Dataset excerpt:
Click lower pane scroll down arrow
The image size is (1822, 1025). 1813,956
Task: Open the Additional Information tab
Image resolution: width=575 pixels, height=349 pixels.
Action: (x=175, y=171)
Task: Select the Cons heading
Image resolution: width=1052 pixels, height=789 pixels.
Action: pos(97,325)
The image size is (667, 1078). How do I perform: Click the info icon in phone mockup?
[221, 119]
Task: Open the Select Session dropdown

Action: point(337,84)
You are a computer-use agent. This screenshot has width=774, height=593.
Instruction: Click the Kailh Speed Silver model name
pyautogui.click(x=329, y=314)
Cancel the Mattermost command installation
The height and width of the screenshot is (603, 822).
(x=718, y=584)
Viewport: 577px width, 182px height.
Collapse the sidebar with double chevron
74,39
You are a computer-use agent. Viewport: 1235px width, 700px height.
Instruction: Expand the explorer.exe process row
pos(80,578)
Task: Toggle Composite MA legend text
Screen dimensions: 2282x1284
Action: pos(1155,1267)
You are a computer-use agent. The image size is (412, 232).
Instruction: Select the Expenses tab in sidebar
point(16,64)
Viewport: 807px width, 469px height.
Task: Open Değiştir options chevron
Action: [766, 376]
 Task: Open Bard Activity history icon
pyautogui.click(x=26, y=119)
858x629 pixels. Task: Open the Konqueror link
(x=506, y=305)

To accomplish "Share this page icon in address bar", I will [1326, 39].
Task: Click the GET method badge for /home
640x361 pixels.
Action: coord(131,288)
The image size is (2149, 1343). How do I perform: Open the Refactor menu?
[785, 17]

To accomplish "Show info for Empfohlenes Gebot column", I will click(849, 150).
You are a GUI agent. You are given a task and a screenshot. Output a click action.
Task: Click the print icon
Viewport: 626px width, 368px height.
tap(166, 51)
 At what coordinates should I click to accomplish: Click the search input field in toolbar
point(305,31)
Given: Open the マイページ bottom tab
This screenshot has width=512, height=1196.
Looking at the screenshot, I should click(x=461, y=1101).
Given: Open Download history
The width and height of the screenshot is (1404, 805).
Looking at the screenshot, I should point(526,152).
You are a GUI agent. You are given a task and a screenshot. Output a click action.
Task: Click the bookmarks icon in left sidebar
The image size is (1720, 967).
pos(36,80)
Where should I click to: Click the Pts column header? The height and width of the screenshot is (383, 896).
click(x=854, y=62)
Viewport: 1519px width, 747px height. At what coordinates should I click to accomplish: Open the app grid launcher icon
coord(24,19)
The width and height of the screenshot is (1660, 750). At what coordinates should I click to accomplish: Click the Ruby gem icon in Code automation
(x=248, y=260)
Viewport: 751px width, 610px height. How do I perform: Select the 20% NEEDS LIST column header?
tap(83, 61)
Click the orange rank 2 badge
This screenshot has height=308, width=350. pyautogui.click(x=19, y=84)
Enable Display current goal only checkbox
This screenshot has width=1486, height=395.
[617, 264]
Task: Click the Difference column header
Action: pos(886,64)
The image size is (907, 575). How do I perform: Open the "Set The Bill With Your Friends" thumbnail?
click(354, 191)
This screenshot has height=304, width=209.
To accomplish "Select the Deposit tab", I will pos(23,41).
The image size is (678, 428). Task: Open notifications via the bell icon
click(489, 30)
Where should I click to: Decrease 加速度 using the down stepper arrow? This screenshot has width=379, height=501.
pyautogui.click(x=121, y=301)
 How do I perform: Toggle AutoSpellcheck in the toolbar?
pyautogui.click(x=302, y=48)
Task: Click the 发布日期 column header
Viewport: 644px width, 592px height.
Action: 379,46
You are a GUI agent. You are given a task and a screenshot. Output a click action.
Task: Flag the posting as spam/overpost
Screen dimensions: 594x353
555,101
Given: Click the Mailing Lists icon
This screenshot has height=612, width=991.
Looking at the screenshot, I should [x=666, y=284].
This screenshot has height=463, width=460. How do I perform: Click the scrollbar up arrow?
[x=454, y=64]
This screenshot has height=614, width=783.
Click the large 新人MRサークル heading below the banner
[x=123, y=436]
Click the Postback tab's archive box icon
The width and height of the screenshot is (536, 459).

EXERCISE DESCRIPTION: Reproduce the listing above, substituting "screen agent" for every occurrence of "computer-use agent" and changing nothing else.

WRITTEN REPLY:
Click lower pane scroll down arrow
The image size is (1822, 1025). 1813,956
Task: Open the Additional Information tab
Image resolution: width=575 pixels, height=349 pixels.
Action: (x=175, y=171)
Task: Select the Cons heading
Image resolution: width=1052 pixels, height=789 pixels.
Action: pos(97,325)
The image size is (667, 1078). How do I perform: Click the info icon in phone mockup?
[221, 119]
Task: Open the Select Session dropdown

Action: point(337,84)
You are a screen agent. This screenshot has width=774, height=593.
Instruction: Click the Kailh Speed Silver model name
pyautogui.click(x=329, y=314)
Cancel the Mattermost command installation
The height and width of the screenshot is (603, 822).
(x=718, y=584)
Viewport: 577px width, 182px height.
Collapse the sidebar with double chevron
74,39
You are a screen agent. Viewport: 1235px width, 700px height.
Instruction: Expand the explorer.exe process row
pos(80,578)
Task: Toggle Composite MA legend text
Screen dimensions: 2282x1284
Action: pos(1155,1267)
You are a screen agent. The image size is (412, 232).
Instruction: Select the Expenses tab in sidebar
point(16,64)
Viewport: 807px width, 469px height.
Task: Open Değiştir options chevron
Action: [766, 376]
 Task: Open Bard Activity history icon
pyautogui.click(x=26, y=119)
858x629 pixels. Task: Open the Konqueror link
(x=506, y=305)

To accomplish "Share this page icon in address bar", I will [1326, 39].
Task: Click the GET method badge for /home
640x361 pixels.
Action: coord(131,288)
The image size is (2149, 1343). How do I perform: Open the Refactor menu?
[785, 17]

To accomplish "Show info for Empfohlenes Gebot column", I will click(849, 150).
You are a GUI agent. You are given a task and a screenshot. Output a click action.
Task: Click the print icon
Viewport: 626px width, 368px height.
tap(166, 51)
 At what coordinates should I click to accomplish: Click the search input field in toolbar
point(305,31)
Given: Open the マイページ bottom tab
This screenshot has width=512, height=1196.
Looking at the screenshot, I should click(x=461, y=1101).
Given: Open Download history
The width and height of the screenshot is (1404, 805).
Looking at the screenshot, I should point(526,152).
You are a GUI agent. You are given a task and a screenshot. Output a click action.
Task: Click the bookmarks icon in left sidebar
The image size is (1720, 967).
pos(36,80)
Where should I click to: Click the Pts column header? The height and width of the screenshot is (383, 896).
click(x=854, y=62)
Viewport: 1519px width, 747px height. At what coordinates should I click to accomplish: Open the app grid launcher icon
coord(24,19)
The width and height of the screenshot is (1660, 750). At what coordinates should I click to accomplish: Click the Ruby gem icon in Code automation
(x=248, y=260)
Viewport: 751px width, 610px height. How do I perform: Select the 20% NEEDS LIST column header?
tap(83, 61)
Click the orange rank 2 badge
This screenshot has height=308, width=350. pyautogui.click(x=19, y=84)
Enable Display current goal only checkbox
This screenshot has width=1486, height=395.
[617, 264]
Task: Click the Difference column header
Action: pos(886,64)
The image size is (907, 575). How do I perform: Open the "Set The Bill With Your Friends" thumbnail?
click(354, 191)
This screenshot has height=304, width=209.
To accomplish "Select the Deposit tab", I will pos(23,41).
The image size is (678, 428). Task: Open notifications via the bell icon
click(489, 30)
Where should I click to: Decrease 加速度 using the down stepper arrow? This screenshot has width=379, height=501.
pyautogui.click(x=121, y=301)
 How do I perform: Toggle AutoSpellcheck in the toolbar?
pyautogui.click(x=302, y=48)
Task: Click the 发布日期 column header
Viewport: 644px width, 592px height.
Action: 379,46
You are a GUI agent. You are given a task and a screenshot. Output a click action.
Task: Flag the posting as spam/overpost
Screen dimensions: 594x353
555,101
Given: Click the Mailing Lists icon
This screenshot has height=612, width=991.
Looking at the screenshot, I should [x=666, y=284].
This screenshot has height=463, width=460. How do I perform: Click the scrollbar up arrow?
[x=454, y=64]
This screenshot has height=614, width=783.
Click the large 新人MRサークル heading below the banner
[x=123, y=436]
Click the Postback tab's archive box icon
The width and height of the screenshot is (536, 459).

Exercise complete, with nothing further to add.